[Stored data]
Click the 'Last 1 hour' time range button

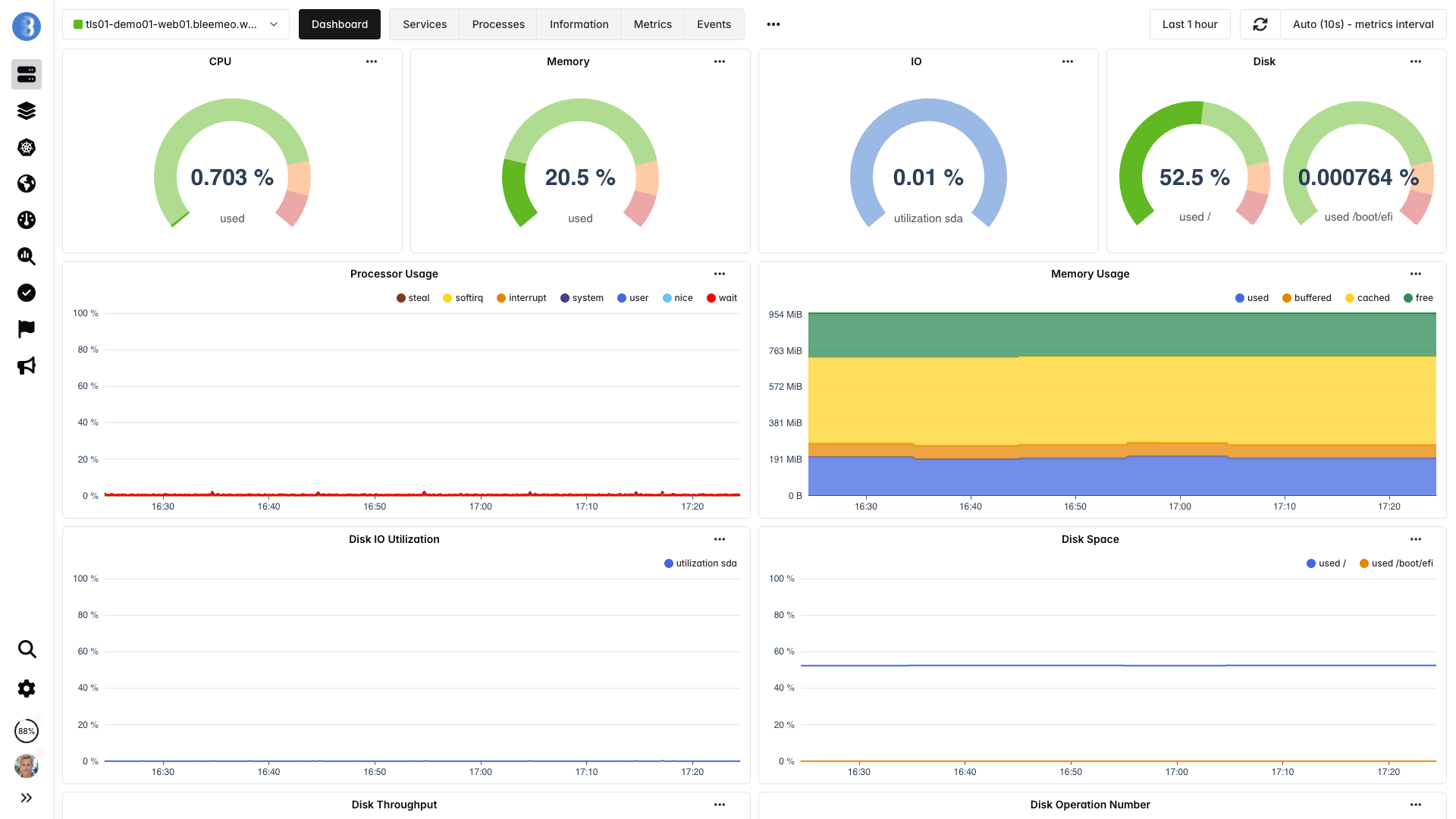[x=1190, y=24]
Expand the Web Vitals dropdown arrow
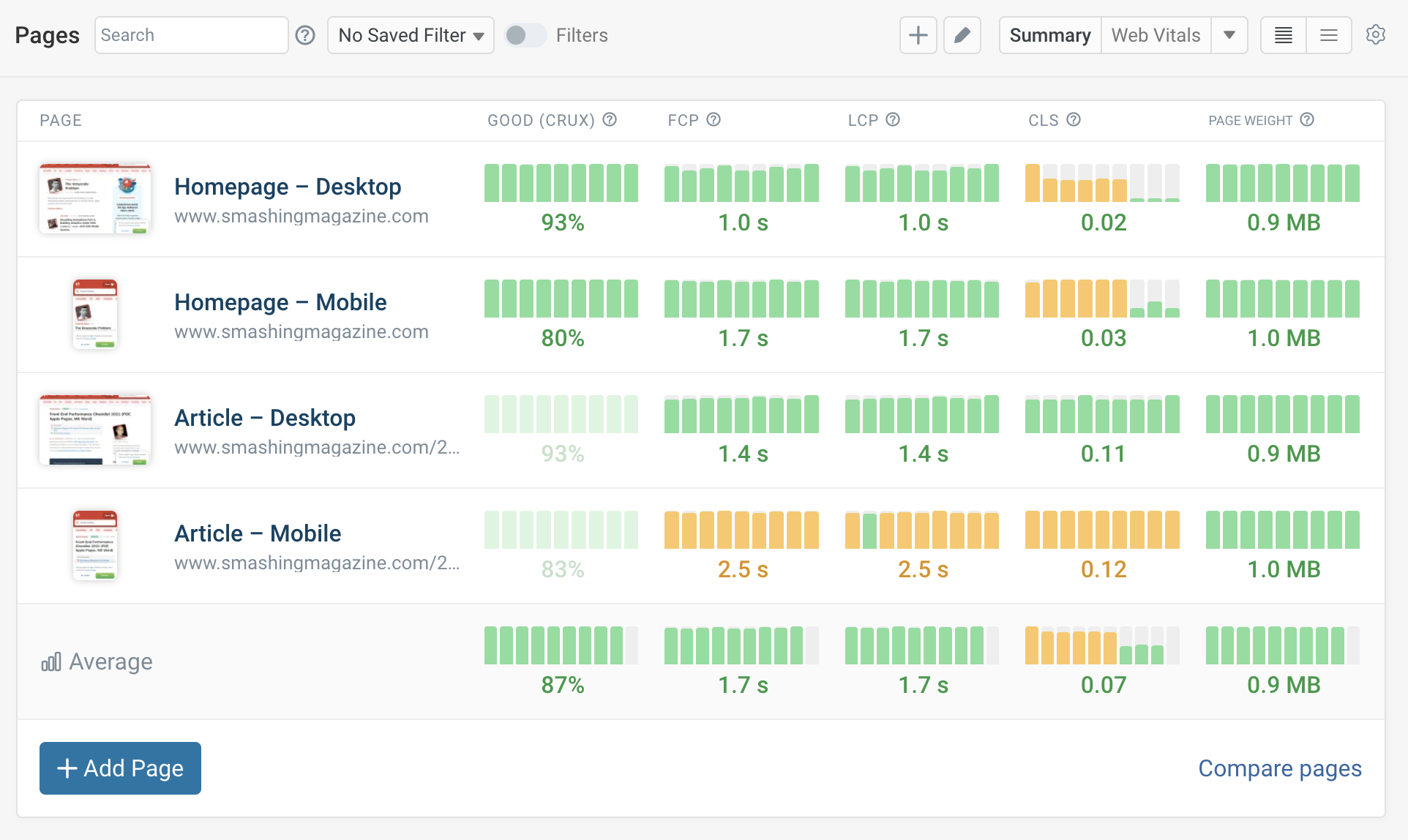Image resolution: width=1408 pixels, height=840 pixels. [x=1229, y=34]
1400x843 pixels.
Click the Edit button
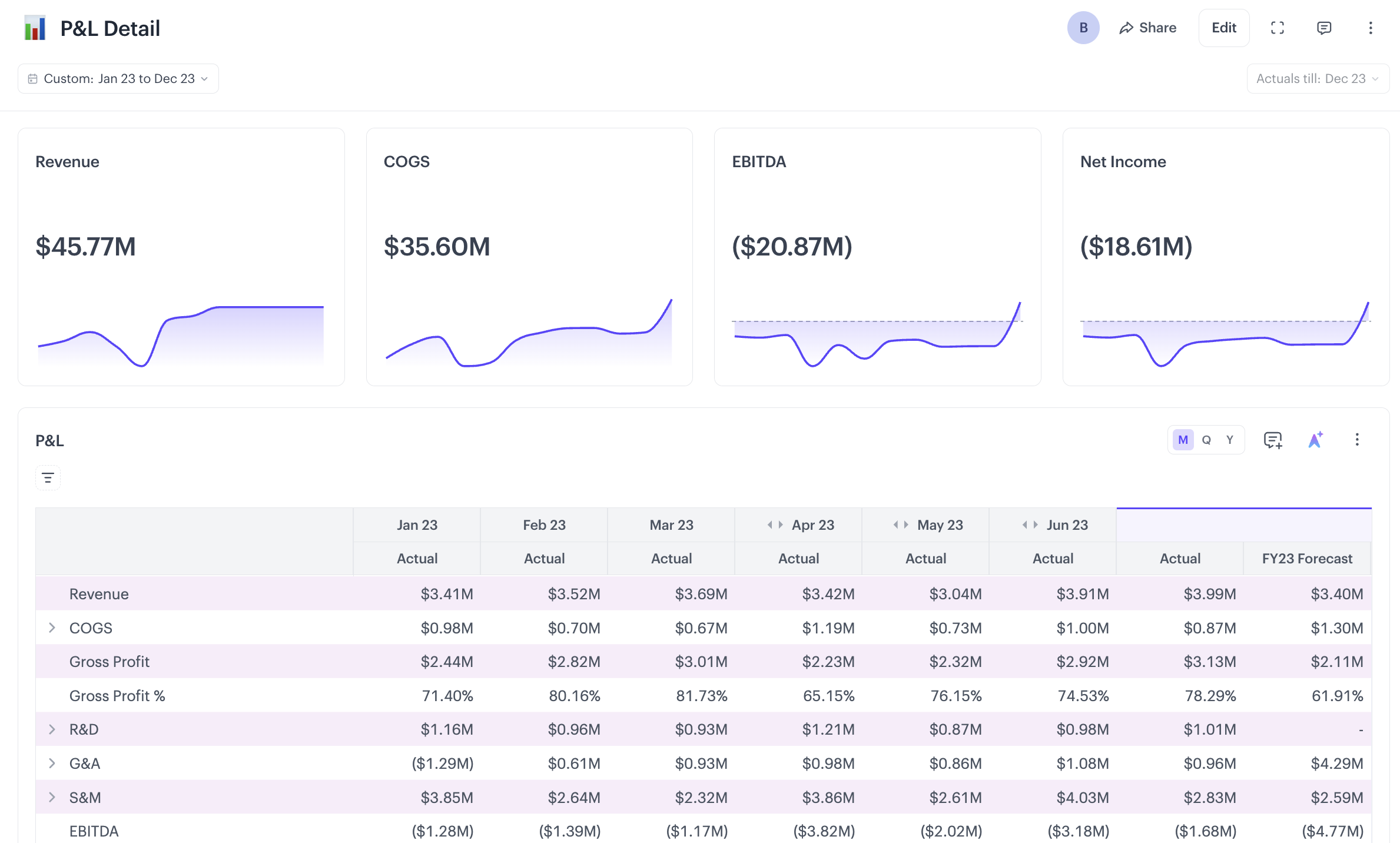pos(1223,28)
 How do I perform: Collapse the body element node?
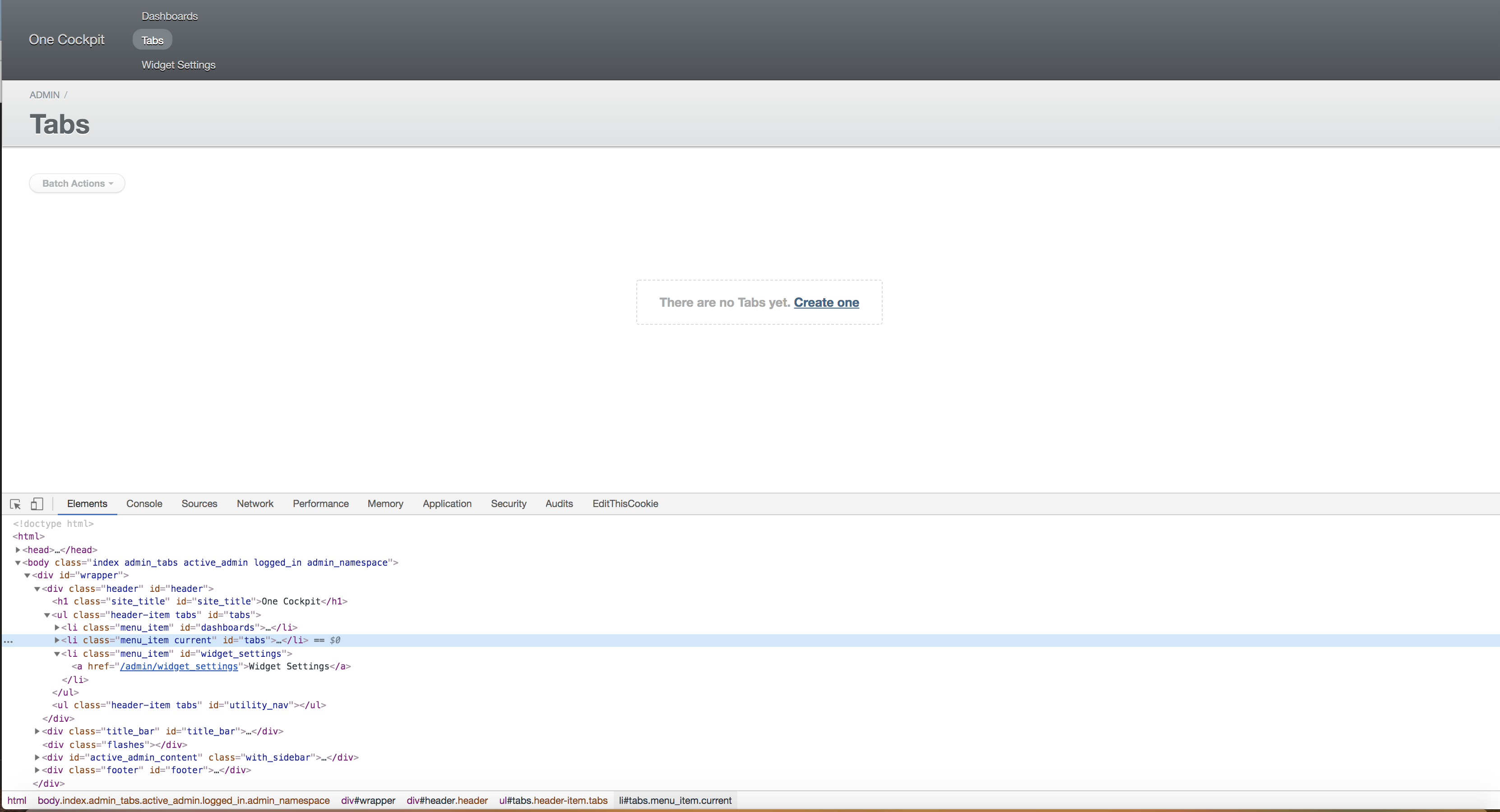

- _Problem description_
Copy out all the records exactly, excluding pictures.

- _The answer_
Click the 'Last 1 hour' time range button

[x=1190, y=24]
Expand the Web Vitals dropdown arrow
Image resolution: width=1408 pixels, height=840 pixels. [x=1229, y=34]
1400x843 pixels.
Click the Edit button
pos(1223,28)
 How do I perform: Collapse the body element node?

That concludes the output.